*** Opening Provided material ***
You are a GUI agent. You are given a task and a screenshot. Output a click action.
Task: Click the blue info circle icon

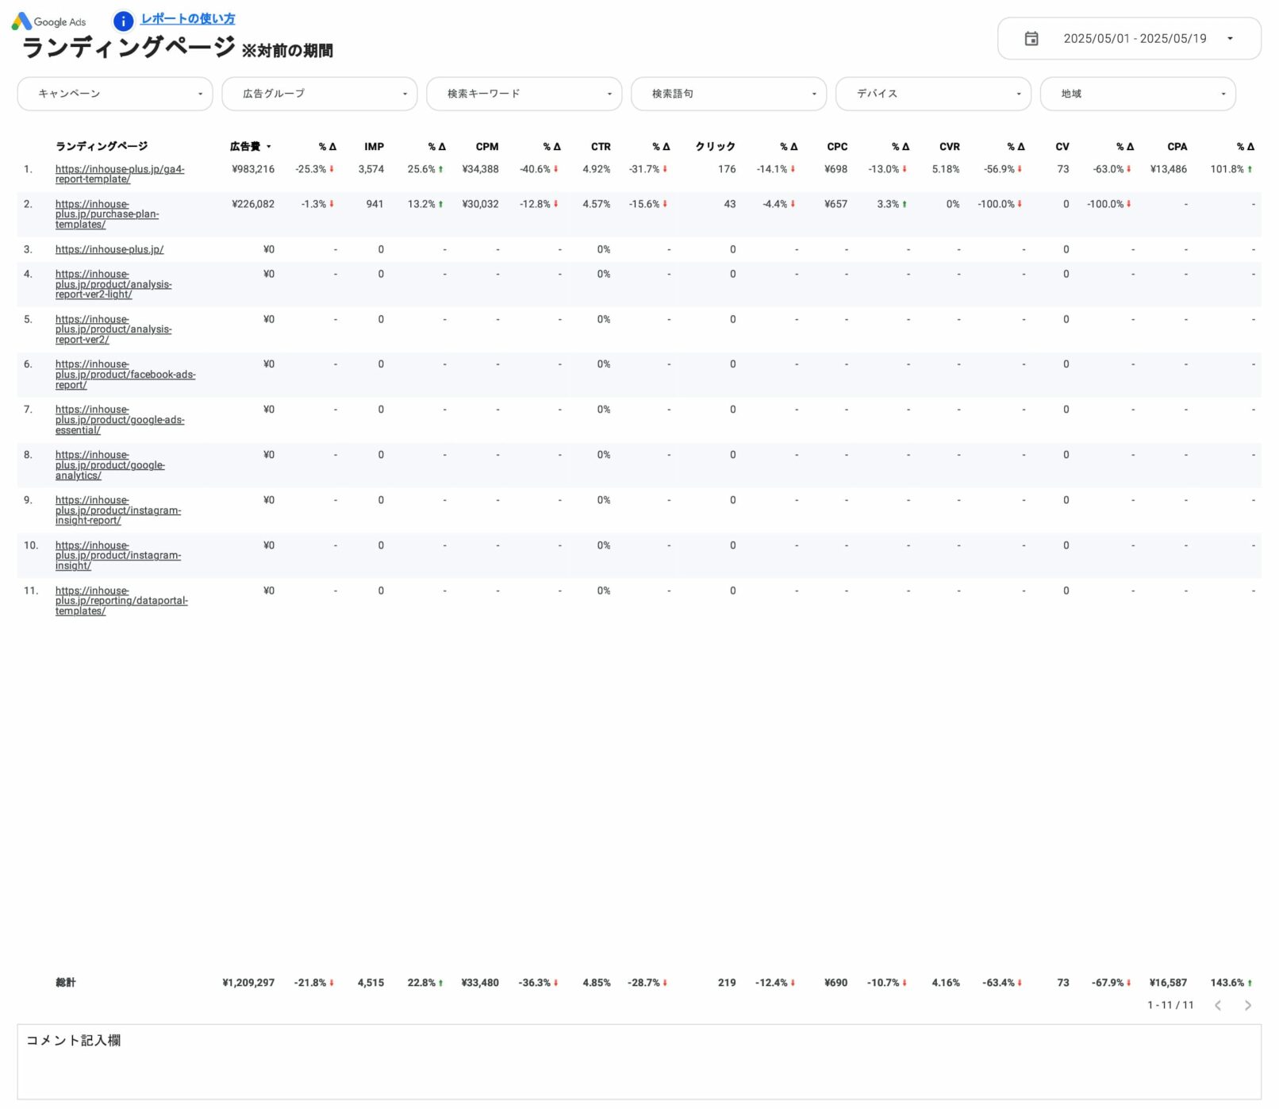click(123, 21)
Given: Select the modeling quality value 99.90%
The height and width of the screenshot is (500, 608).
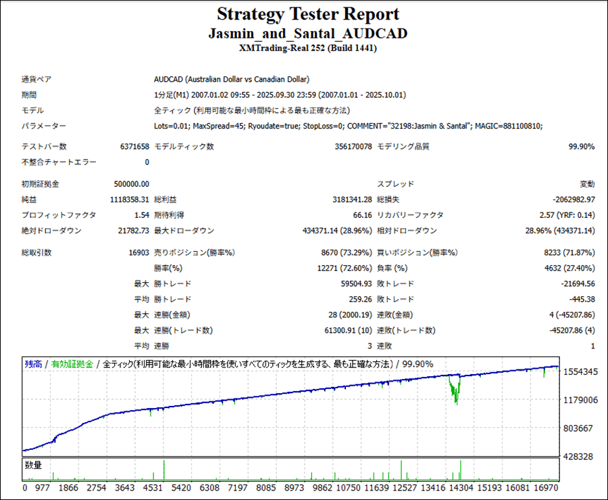Looking at the screenshot, I should pyautogui.click(x=582, y=147).
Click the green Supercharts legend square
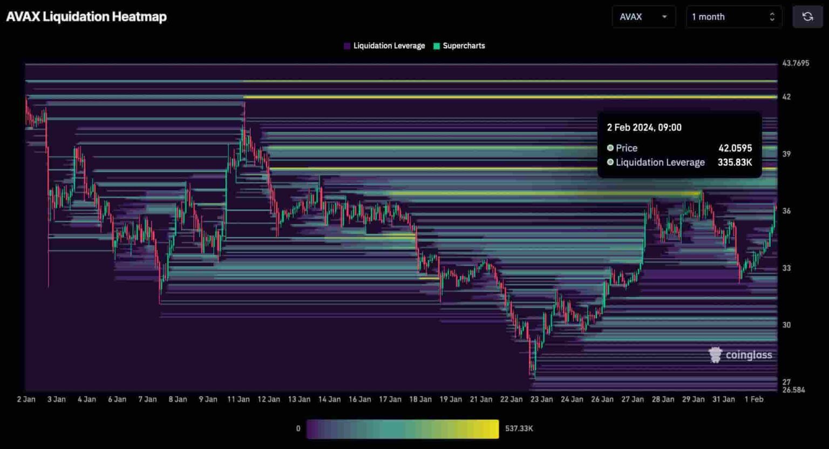This screenshot has width=829, height=449. pyautogui.click(x=437, y=46)
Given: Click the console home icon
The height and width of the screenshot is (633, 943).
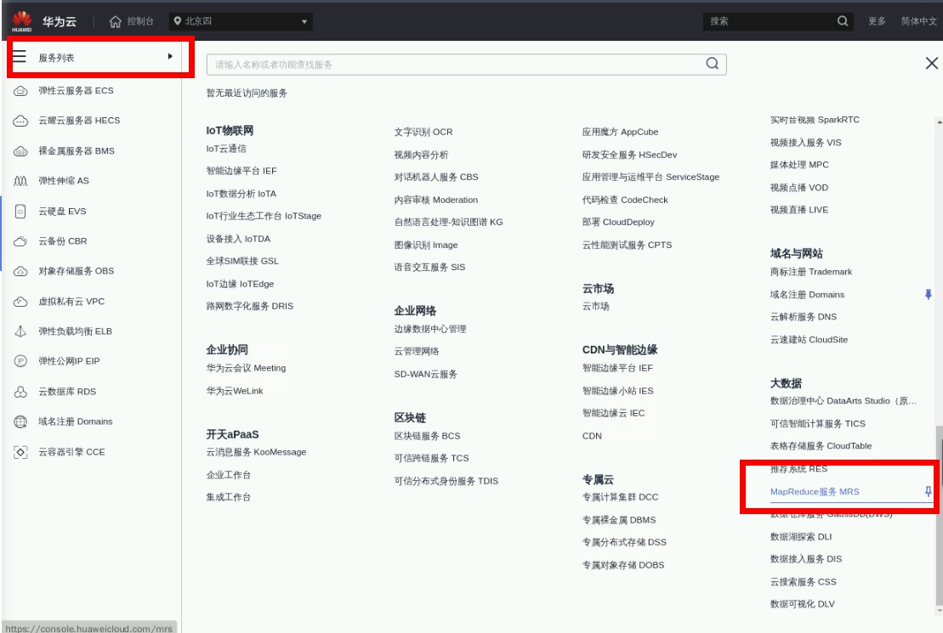Looking at the screenshot, I should 116,21.
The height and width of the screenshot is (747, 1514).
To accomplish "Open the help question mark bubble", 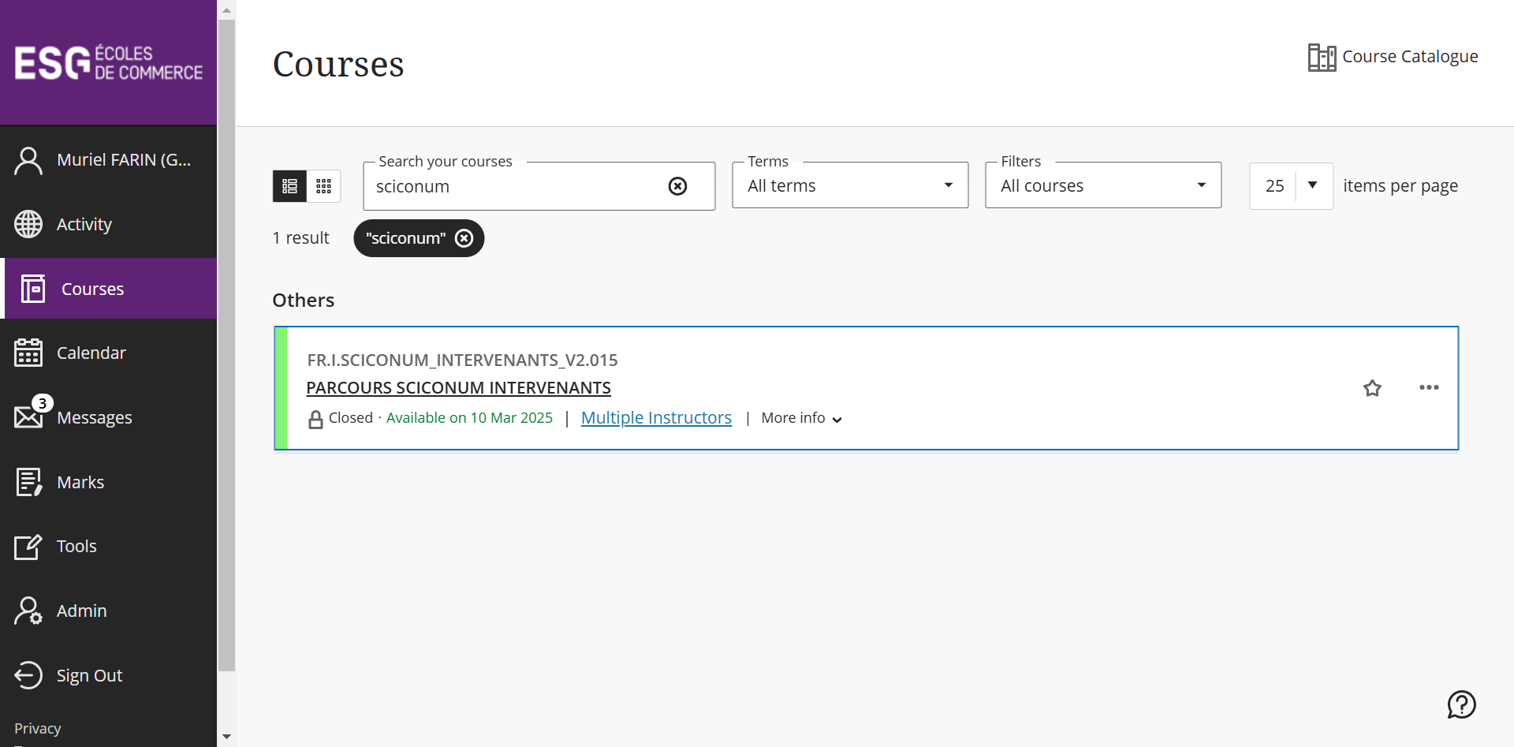I will tap(1461, 704).
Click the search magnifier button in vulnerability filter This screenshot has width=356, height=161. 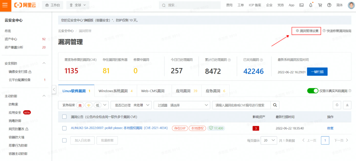coord(275,105)
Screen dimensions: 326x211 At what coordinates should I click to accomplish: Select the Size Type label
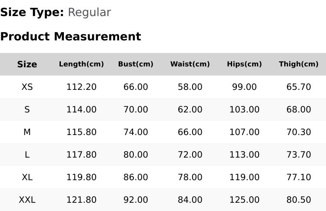pyautogui.click(x=32, y=12)
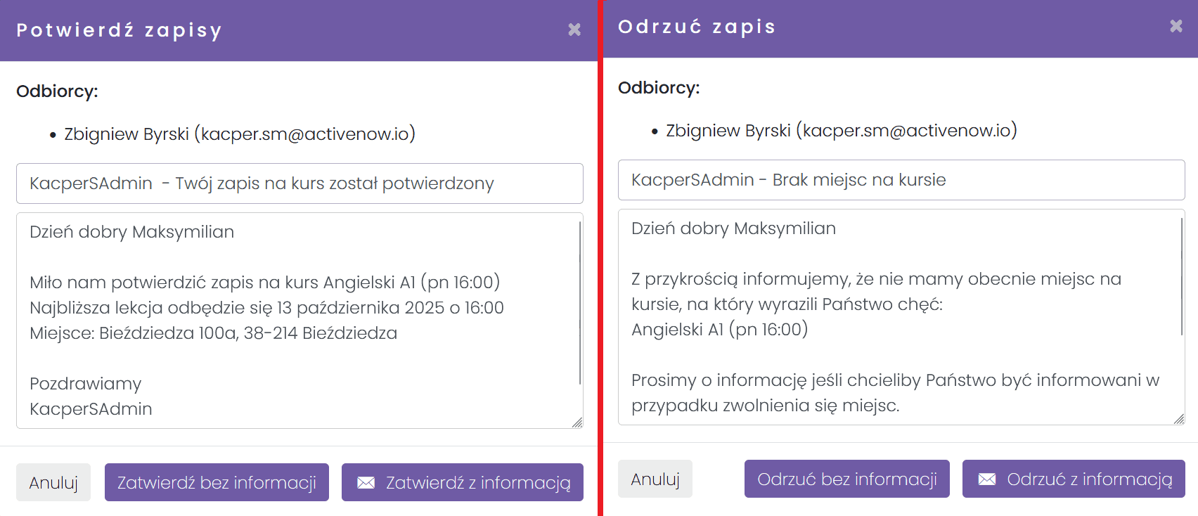Click Odrzuć bez informacji button
This screenshot has width=1198, height=516.
pos(846,479)
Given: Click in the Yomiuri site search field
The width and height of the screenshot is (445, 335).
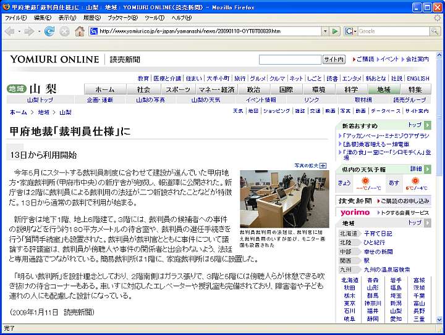Looking at the screenshot, I should coord(289,59).
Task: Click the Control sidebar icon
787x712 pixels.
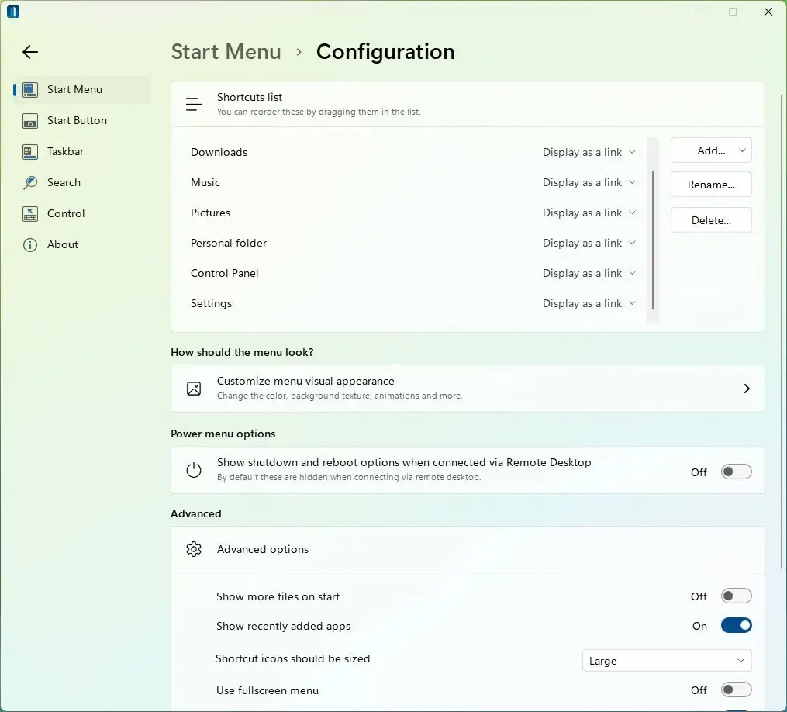Action: pyautogui.click(x=29, y=213)
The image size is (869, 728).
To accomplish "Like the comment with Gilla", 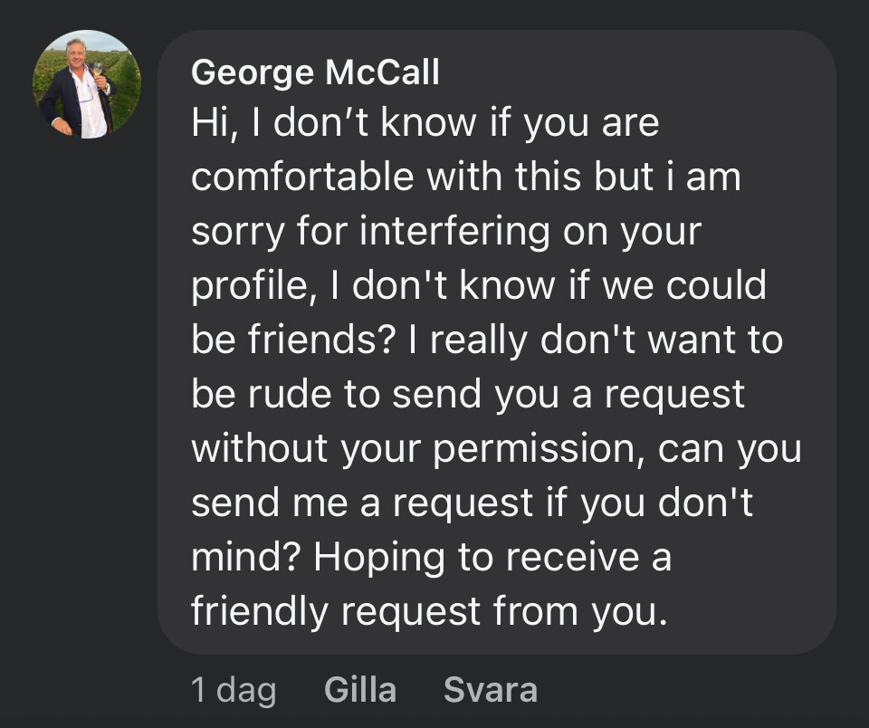I will pos(359,690).
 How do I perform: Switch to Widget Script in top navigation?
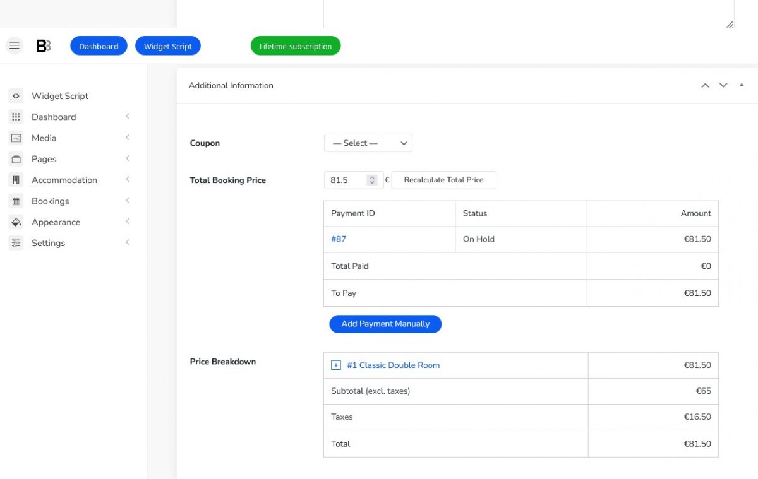[x=168, y=45]
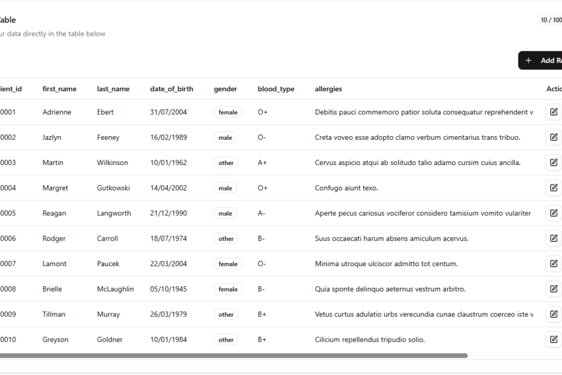Select the edit icon on Martin Wilkinson's row
Screen dimensions: 562x375
(554, 162)
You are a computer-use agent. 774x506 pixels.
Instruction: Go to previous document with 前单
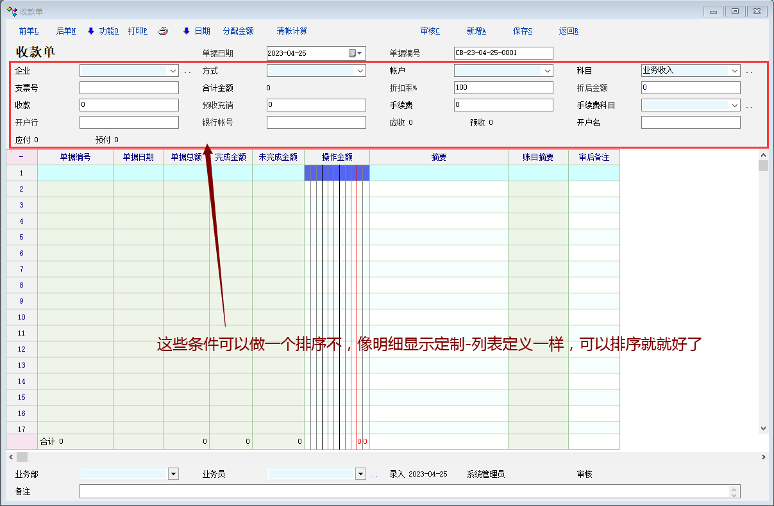tap(29, 31)
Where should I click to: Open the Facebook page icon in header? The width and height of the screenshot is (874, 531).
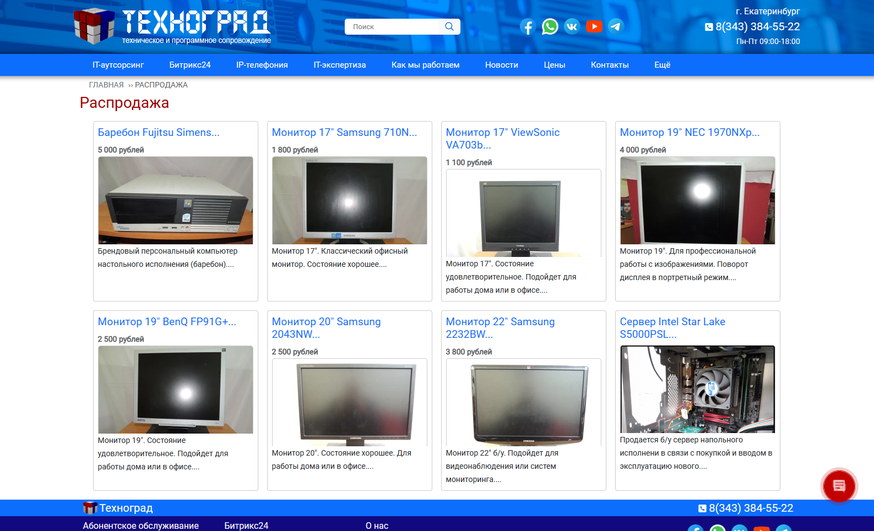tap(528, 26)
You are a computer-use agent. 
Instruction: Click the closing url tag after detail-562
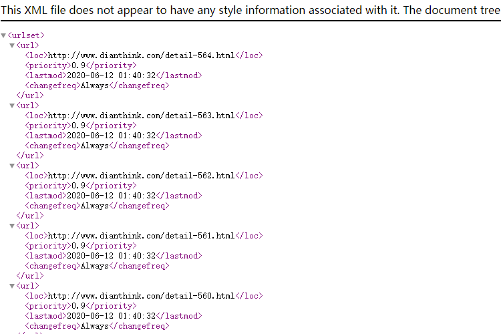pos(30,216)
*** Closing Provided material ***
▶ _Exercise brief_:
Would you count the lines in the data that contain "computer" and answer with only the number?

▶ _Your solution_:
2